Hacker News new | past | comments | ask | show | jobs | submit login
Ask HN: Any good text-to-speech solutions for someone who cannot talk normally?
18 points by akulbe 18 days ago | hide | past | favorite | 9 comments
tl;dr - had COVID ; had to be intubated ; can't talk ; need help

I had COVID in April and I had to be intubated. As a result, I now have bilateral vocal cord paralysis, and can barely talk above a whisper.

Since my vocal cords are paralyzed roughly halfway open, I cannot breathe a normal volume either.

When I talk, I can only <breathe> say a few <breathe> words at a time. <gasp>

ASIDE: I'm VERY lucky to be alive, and VERY thankful.

Examples of what I've seen… Microsoft's Edge browser has a "read aloud" mode that has a very human-like voice.

The built-in dictation in Windows itself still seems robotic compared to what's in Edge.

I'd like to have some kind of tool that I can type things in and it'll speak for me, when I'm on conference calls.


Add-Type -AssemblyName System.Speech

$s = New-Object -TypeName System.Speech.Synthesis.SpeechSynthesizer


You can wrap it in a function then just call it when you want to text talk.

I personally like ibm tts slightly more than Google although it is more expensive.

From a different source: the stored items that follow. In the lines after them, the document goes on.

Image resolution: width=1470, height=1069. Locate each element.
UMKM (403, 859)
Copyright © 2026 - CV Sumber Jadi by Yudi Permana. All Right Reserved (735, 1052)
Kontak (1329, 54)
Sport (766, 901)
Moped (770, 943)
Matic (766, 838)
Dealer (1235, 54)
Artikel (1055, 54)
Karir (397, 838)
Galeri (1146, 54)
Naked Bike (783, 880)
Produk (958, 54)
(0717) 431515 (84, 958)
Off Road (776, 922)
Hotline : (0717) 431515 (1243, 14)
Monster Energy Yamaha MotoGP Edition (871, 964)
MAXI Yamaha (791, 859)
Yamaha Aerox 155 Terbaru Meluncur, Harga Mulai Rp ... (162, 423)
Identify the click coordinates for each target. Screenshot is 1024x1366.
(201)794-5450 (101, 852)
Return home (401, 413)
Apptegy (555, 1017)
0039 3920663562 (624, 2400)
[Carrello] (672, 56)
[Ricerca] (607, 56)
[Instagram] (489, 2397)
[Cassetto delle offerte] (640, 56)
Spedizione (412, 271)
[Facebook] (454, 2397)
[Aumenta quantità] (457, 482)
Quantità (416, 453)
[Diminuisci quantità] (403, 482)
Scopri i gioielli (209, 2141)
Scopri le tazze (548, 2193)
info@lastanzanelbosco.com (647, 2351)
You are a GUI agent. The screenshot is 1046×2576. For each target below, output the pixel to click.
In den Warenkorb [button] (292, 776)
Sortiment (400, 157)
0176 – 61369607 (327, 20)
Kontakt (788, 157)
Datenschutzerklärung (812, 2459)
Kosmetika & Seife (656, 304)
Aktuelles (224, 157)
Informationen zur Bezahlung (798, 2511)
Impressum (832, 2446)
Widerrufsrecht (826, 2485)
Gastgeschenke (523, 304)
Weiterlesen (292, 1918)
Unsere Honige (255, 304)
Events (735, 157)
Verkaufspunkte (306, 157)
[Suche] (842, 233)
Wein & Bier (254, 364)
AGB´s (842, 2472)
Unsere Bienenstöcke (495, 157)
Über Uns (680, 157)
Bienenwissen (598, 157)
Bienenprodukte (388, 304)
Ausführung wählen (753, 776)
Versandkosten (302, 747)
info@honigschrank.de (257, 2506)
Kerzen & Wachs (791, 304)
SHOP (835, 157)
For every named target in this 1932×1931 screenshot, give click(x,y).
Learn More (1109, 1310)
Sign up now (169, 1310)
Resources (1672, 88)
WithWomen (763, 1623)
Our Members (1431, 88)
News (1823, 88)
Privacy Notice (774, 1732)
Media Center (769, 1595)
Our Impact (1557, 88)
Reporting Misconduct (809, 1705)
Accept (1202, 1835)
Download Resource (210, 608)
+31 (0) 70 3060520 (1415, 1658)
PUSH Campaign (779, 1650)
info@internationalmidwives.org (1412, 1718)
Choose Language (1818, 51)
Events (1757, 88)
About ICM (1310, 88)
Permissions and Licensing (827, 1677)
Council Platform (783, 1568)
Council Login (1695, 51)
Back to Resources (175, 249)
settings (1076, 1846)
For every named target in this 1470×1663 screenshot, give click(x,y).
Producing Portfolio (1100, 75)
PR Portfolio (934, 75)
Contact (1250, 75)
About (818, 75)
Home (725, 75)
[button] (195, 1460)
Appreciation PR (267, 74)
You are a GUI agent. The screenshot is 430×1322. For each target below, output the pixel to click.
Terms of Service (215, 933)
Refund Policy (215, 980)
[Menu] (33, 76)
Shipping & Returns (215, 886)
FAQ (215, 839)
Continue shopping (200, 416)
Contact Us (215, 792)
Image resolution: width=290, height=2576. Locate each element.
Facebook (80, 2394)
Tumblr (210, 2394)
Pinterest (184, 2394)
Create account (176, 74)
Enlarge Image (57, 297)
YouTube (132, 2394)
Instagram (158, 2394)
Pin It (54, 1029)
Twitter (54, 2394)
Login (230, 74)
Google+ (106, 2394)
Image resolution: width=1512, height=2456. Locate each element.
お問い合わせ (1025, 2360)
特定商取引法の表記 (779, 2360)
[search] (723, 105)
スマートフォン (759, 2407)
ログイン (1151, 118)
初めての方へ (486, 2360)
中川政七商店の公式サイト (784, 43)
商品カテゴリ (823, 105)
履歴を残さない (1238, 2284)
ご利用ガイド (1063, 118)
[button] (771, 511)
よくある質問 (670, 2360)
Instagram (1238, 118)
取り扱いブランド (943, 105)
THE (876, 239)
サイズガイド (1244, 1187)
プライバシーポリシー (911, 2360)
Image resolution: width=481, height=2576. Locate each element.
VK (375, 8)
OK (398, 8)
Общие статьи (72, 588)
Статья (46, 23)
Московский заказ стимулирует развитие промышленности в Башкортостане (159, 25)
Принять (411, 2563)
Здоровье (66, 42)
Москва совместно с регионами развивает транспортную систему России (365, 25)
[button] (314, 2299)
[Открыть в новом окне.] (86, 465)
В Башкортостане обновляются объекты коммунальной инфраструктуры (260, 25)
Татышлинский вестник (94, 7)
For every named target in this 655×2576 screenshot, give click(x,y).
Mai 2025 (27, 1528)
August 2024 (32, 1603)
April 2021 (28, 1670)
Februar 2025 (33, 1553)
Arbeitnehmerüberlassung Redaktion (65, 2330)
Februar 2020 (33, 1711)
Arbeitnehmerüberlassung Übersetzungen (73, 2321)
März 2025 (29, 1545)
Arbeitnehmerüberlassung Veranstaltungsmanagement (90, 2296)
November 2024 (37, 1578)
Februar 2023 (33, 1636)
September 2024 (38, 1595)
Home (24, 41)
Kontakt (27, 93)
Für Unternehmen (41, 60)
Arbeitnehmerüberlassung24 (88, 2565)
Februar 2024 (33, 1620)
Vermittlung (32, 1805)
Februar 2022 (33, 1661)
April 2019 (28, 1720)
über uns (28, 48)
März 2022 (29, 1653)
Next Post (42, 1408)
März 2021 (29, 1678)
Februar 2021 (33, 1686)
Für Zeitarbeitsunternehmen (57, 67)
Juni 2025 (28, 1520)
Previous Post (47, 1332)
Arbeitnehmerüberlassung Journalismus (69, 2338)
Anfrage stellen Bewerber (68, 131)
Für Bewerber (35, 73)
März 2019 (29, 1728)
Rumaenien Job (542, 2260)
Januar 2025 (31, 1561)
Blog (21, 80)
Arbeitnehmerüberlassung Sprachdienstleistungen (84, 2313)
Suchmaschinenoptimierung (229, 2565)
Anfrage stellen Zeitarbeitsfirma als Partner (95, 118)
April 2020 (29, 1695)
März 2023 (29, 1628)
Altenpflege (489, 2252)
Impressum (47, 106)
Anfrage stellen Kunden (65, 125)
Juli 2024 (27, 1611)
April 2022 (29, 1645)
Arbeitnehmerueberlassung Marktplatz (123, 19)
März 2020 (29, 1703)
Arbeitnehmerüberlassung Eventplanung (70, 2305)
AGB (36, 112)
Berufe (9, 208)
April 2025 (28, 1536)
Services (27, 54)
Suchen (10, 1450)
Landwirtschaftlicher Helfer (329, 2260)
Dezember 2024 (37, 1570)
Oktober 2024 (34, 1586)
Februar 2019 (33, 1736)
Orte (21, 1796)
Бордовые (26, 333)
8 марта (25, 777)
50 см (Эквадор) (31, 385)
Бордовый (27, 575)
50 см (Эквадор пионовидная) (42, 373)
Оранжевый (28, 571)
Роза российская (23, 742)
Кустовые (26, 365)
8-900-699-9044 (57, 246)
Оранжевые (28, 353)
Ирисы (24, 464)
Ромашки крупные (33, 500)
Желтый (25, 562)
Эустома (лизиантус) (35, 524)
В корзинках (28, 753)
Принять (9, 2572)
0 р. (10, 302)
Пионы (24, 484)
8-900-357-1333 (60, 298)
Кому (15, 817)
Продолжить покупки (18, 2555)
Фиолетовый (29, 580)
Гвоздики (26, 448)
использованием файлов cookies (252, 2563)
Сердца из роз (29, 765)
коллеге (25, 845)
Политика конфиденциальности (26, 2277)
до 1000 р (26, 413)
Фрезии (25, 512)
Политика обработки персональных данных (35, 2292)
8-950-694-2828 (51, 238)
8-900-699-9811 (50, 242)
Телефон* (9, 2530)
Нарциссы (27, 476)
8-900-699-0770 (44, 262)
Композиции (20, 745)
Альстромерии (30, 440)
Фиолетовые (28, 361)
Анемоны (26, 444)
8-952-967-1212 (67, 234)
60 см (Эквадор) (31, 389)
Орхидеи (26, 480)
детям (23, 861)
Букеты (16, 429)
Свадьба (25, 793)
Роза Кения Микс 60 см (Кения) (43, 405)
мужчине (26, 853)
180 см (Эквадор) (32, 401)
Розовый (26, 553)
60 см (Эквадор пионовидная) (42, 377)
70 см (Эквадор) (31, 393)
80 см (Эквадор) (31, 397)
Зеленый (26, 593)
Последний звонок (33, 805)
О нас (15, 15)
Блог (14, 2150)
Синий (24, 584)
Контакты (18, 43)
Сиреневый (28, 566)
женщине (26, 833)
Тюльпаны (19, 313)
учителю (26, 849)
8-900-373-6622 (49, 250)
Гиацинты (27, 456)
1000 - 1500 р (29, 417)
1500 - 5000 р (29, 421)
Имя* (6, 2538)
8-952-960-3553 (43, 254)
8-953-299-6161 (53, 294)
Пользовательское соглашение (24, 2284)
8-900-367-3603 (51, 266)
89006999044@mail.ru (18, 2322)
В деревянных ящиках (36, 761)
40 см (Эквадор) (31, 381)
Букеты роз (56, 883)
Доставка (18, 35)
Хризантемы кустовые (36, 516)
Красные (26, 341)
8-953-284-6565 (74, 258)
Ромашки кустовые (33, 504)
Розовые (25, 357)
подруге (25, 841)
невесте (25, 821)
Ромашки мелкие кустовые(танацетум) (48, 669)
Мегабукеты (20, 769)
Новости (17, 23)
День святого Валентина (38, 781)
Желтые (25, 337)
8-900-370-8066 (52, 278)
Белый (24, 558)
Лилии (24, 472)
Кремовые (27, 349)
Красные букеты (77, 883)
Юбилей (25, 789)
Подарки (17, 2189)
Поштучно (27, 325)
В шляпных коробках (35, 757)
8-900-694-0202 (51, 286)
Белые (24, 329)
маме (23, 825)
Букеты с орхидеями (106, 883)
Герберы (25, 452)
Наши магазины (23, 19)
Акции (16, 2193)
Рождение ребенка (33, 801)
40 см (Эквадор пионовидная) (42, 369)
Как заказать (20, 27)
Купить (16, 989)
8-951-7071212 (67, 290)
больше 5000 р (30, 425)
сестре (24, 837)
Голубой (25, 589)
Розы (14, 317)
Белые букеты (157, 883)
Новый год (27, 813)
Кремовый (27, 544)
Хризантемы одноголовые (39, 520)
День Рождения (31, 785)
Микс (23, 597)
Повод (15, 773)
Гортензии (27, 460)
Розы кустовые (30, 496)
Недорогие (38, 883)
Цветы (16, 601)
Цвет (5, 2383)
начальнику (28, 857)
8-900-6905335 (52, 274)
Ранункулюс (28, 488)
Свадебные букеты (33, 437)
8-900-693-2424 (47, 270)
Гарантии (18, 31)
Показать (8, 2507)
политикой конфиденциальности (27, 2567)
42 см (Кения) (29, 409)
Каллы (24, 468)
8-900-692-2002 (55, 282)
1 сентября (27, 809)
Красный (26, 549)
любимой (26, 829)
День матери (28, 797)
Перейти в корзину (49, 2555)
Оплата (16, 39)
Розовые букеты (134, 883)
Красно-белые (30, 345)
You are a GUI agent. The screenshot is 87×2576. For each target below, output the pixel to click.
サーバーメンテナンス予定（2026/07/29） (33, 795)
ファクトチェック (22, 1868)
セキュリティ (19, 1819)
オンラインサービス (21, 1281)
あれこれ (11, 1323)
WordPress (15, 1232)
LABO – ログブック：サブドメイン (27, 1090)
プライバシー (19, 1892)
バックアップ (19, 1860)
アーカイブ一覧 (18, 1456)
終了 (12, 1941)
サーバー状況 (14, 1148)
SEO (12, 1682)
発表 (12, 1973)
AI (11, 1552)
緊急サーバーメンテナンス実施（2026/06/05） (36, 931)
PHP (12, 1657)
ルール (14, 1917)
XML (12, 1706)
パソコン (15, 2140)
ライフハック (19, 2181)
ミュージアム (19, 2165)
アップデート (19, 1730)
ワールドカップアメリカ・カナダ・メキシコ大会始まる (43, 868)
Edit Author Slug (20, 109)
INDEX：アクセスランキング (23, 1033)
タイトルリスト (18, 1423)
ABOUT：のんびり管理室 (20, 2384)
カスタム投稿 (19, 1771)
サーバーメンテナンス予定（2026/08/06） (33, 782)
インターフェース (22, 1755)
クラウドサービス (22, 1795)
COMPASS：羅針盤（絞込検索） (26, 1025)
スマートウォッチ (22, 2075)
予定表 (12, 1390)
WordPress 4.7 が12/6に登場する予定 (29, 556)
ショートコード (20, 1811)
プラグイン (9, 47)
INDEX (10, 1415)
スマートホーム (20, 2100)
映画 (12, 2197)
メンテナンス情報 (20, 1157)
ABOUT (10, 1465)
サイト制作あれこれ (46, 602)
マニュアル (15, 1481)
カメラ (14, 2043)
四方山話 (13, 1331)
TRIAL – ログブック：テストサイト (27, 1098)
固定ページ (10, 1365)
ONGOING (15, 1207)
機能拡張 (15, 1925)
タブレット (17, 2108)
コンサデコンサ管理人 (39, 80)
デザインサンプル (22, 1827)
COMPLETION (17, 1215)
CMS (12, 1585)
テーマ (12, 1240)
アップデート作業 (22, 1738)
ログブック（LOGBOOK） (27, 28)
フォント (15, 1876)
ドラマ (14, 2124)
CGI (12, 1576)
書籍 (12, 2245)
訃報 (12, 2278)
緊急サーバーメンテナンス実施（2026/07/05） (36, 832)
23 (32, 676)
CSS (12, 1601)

I think Google, but definitely other startups also allow you to train the model to be closer to your voice. Since you might have many recordings of yourself before this, could be cool. Comment if you can't find it and I can look

It's none of my business how long term it is, but if it is long term look into stenography, especially open source opensteno and plover. Old talk but https://youtu.be/Wpv-Qb-dB6g

It's what court reporters use to transcribe at the speed of text but for you it could mean giving text into a tts software at the speed of normal talking. I've only tried it briefly but if you take the time to learn it, you can comfortably get to normal speech speeds with no hang fatigue. It's one of the reasons opensteno is so nice bc it also has cheap steno keyboards which are normally thousands and locked behind industry. Comment if you want more links! I can add when I'm by my computer

Edge's good sounding voices appear to be online only, and the locally installed ones are the ancient poor-sounding ones.

I noticed that the online ones sometimes translate numbers instead of just reading them; the Welsh one translates all numbers (I tried) into Welsh, the German one translates percentages into German but reads prices in English.

Anyway, if this is likely to be long-term permanent - https://www.youtube.com/watch?v=K3MYFT6VZk8 "Realtime text to speech with Plover" although it sounds awful.

(pet annoyance of mine, that all the best stuff (voices, recognition, image recognition, etc) these days seems to be cloud / mobile only and not desktop).

Google’s Text to Speech API’s WaveNet voices are nearly unmatched in terms of quality. Of course, the API is also fairly expensive.


You can test them out with any arbitrary text halfway down on this page.

While I was writing this, I had the idea of using the read-aloud feature in Edge, by splitting my screen between VS Code and Edge, and writing an HTML file.

It works when I'm not on a Teams call, but not while the call is active. :(

check out https://github.com/OptiKey/OptiKey/wiki There are specialised versions availble at: http://www.optikey.org/

No first hand experience, but emacspeak is a long term contender in this field.

Can't speak for Windows but OSX accessibility has lots of options for you.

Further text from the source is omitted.